On the TV series ” Younger ,” Sutton Foster ’s character, Liza, poses as a millennial when she tries to reenter the publishing industry as a 40-something mom. But Liza’s secret almost gets outed in Season 1 because of her hands. “Be careful with your hands, sweetie.
They’re a dead giveaway,” a tipsy author played by Jane Krakowski tells Liza. Her drunken musings might be right. “It’s thin skin, so it gets worked,” Seattle-based dermatologist Dr.

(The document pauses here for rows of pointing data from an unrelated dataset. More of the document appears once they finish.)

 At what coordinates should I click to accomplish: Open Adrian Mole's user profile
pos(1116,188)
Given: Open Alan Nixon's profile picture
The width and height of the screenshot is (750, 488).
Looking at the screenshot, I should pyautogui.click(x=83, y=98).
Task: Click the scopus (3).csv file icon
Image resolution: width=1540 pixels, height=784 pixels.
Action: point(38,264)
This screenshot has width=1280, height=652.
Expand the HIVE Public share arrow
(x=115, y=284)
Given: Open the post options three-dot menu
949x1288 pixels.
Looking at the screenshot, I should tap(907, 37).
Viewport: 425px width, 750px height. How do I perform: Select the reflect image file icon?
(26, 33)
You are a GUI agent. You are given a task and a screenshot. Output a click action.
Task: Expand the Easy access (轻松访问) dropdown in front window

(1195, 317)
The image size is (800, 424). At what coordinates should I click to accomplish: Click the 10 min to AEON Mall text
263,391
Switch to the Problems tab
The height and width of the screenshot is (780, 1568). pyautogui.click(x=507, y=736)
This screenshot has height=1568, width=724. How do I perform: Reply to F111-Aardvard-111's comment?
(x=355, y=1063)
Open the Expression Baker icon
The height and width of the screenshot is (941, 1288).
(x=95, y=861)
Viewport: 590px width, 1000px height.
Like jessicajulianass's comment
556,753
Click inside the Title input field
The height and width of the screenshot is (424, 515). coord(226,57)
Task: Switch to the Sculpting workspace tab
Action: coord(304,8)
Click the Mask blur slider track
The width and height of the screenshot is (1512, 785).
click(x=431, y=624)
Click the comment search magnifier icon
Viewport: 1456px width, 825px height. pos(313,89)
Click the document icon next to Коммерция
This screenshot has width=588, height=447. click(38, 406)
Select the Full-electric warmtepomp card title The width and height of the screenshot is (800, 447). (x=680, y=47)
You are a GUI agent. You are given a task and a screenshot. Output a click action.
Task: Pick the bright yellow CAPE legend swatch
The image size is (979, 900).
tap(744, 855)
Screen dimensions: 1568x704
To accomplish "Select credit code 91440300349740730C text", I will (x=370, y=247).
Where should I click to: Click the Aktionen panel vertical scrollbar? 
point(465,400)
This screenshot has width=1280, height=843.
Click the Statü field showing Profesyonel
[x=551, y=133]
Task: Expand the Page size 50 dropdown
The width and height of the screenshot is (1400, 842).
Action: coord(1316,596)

Heather Rogers told HuffPost. “A little bit of skin elasticity is a good thing for your hands, but then that means they have a little bit of excess wrinkles. The thin skin makes it so it’s more likely to be crepey in appearance.
” And it turns out that some skin types show aging more than others. “If you are a pale Caucasian woman, you’re going to have crepey, wrinkly hands ,” Rogers said. “That’s just a group that has thinner skin.
Oftentimes, Mediterranean skin, they are more apt to have brown spots. If you have pigment, you’re good at making pigment. And then darker skin ages much, much less quickly, but it can be dry, ashy [and have] dermatitis.
” Dr. Angela Lamb , a dermatologist and the director of the Westside Mount Sinai Dermatology Faculty Practice in New York, noted that anyone with collagen disorders like Ehlers-Danlos syndrome may be more prone to aging on the hands, as well as anyone taking blood thinners. “If you’re on blood thinners and your skin tends to bruise easily, and if y.